Call REST own endpoints in Confluence Cloud App

Hi all,

I’m looking for a solution or best practice on how to call your own custom REST endpoints contained within an Connect-App from JavaScript.

Let’s imagine the App BaseURL is https://great-app.meetical.io, and we defined an endpoint /get-user-preferences. Any calls to that endpoint should be made with a valid JWT token so we can authenticate the current user.

Our Confluence Host URL could be https://some-host.atlassian.net/wiki

On a general page we can use AP.request() to call the Confluence APIs. But what about our own ConnectApp APIs? That method will always prepend the Confluence Host URL so this API seems not to be able to make secure requests to our App.

Is there any other method or API to achieve this? I’ve also searched if there is a special Cloud module for this but could not find any.

Thanks for any suggestions!

1 Like

Hi Lukas,

You should only use AP.request to call Atlassian REST APIs. To call your own REST API (or any other one) use the standard way of sending out a request (E.g. fetch, Axios, or jQuery ajax).

If you’re talking to your own Connect app you need to make sure to include the JWT token that you can get from AP.context.getToken (or that you rendered into your HTML) in your request.

You could have a look at the Atlassian Spring Boot Connect samples for examples:

            $.ajax({
              url: "data",
              beforeSend: function (request) {
                  var token = $('meta[name="token"]').attr("content");
                  request.setRequestHeader("Authorization", "JWT " + token);
              }
            }).done(function(data) {
               alert(JSON.stringify(data, null, '\t'));
            });

Cheers,
Sven

2 Likes

Amazing Sven, thanks. This is what I was looking for.

AP.context.getToken(function(token){
console.log(“JWT token string”, token);
});

Documented here Context

Getting the token server side and storing the token on the DOM can be an alternative, but I guess this approach this is more secure.
Do we know where/how Atlassian actually stores this token client side?

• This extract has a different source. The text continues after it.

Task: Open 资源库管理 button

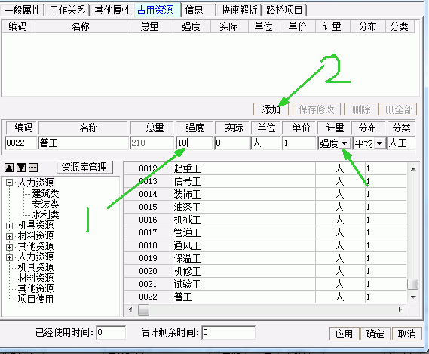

The token retrieved via AP.context.getToken() allows context information to be securely transferred to your app’s server. This is explained in the cacheable app iframes guide. Jira/Confluence generates this token on an as needed basis server side. When your app calls AP.context.getToken(), the Jira/Confluence front end code checks if there is a valid JWT cached in the browser, but otherwise will need to make a round trip to the backend to get a valid JWT. There should be no need to store the JWT in your app iframe’s DOM. These JWTs have a validity period of 15 minutes.